The fourth lesson is that although U.S. conceptions of privacy can be traced historically, the meaning of the concept has been highly varied and vague, and there has never been an agreed-upon meaning. One result is that the legal and regulatory framework surrounding privacy has been a patchwork without a unifying theme or driving principles. This state of affairs in the United States contrasts sharply with those of certain other nations (notably the member states of the European Union) that often take a more comprehensive approach to privacy-related issues. This point is discussed further in Chapter 4.
SCOPE AND MAP OF THIS REPORT
This report examines privacy from several perspectives and offers analysis and ways of thinking through privacy questions at the same time that it provides a snapshot of the current state of affairs.
Part II includes Chapters 2 through 5, which are primarily expository. Chapters 2 and 3 seek to lay the groundwork for what privacy is and how it affects and is affected by societal and technological complexities. Chapters 4 and 5 address the legal landscape of privacy in the United States and the political forces shaping that landscape throughout recent history.

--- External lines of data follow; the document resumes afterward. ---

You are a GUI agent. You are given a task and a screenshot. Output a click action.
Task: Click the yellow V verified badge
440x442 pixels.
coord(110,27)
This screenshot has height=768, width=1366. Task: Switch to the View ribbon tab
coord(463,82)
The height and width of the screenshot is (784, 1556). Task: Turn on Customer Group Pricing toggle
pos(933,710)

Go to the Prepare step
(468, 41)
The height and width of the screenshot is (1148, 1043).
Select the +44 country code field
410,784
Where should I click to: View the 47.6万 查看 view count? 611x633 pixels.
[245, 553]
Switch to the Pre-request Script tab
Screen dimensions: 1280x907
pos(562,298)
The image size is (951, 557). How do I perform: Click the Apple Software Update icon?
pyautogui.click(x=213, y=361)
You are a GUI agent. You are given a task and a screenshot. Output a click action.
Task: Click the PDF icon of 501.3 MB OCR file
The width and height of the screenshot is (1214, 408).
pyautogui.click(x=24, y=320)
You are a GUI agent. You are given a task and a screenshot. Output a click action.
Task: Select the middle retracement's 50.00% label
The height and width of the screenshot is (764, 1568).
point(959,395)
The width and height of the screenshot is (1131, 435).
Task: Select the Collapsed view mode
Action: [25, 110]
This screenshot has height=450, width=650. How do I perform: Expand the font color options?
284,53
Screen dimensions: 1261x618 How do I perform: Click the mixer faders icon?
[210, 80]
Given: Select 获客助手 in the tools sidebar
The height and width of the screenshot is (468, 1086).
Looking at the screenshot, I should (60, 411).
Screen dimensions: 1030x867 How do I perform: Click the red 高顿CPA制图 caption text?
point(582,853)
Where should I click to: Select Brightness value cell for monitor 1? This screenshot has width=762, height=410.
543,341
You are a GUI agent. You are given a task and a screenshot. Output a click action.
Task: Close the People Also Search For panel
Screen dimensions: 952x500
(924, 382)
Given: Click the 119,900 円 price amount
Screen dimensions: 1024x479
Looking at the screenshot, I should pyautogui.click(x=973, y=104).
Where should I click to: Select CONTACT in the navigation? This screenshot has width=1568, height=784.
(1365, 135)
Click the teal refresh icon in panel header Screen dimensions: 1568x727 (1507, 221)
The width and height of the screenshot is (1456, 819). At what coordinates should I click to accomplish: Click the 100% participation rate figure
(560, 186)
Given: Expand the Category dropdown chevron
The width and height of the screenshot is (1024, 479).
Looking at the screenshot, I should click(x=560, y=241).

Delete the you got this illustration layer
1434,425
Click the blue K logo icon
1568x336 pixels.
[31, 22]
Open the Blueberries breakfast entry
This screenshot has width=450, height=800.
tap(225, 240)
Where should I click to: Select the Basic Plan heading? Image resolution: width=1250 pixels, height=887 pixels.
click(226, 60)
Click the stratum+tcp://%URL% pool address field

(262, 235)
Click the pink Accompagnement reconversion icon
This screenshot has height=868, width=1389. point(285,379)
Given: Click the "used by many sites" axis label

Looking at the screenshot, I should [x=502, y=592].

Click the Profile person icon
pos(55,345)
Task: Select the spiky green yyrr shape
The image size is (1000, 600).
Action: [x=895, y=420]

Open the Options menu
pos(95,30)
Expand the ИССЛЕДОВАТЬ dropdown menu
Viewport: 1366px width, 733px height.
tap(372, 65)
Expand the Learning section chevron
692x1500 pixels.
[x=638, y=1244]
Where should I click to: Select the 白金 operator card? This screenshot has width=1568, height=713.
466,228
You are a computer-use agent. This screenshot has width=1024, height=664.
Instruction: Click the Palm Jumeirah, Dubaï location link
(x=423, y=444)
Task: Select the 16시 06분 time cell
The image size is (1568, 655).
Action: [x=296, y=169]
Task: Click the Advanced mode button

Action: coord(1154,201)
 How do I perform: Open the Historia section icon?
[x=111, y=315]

Part III (Chapters 6 through 9) considers privacy in context, examining privacy issues in different sectors of society. Chapter 6 looks at institutional practice in privacy broadly in several different sectors. Chapter 7 provides a more in-depth look at health and medical privacy. Chapter 8 explores privacy and the U.S. library community and also mentions the issue of intellectual property and privacy (where technology, policy, and privacy intersect strongly). Chapter 9 looks at law enforcement and national security.
Part II can be skipped without loss of continuity if the reader wishes to consider the various case studies first in Part III. However, Parts I and II supply important background information that provides a context for Part III.
Part IV consists of a single and final chapter (Chapter 10) and provides the bulk of the report’s look to the future. It examines mechanisms and options for privacy protection and presents the report’s findings and recommendations.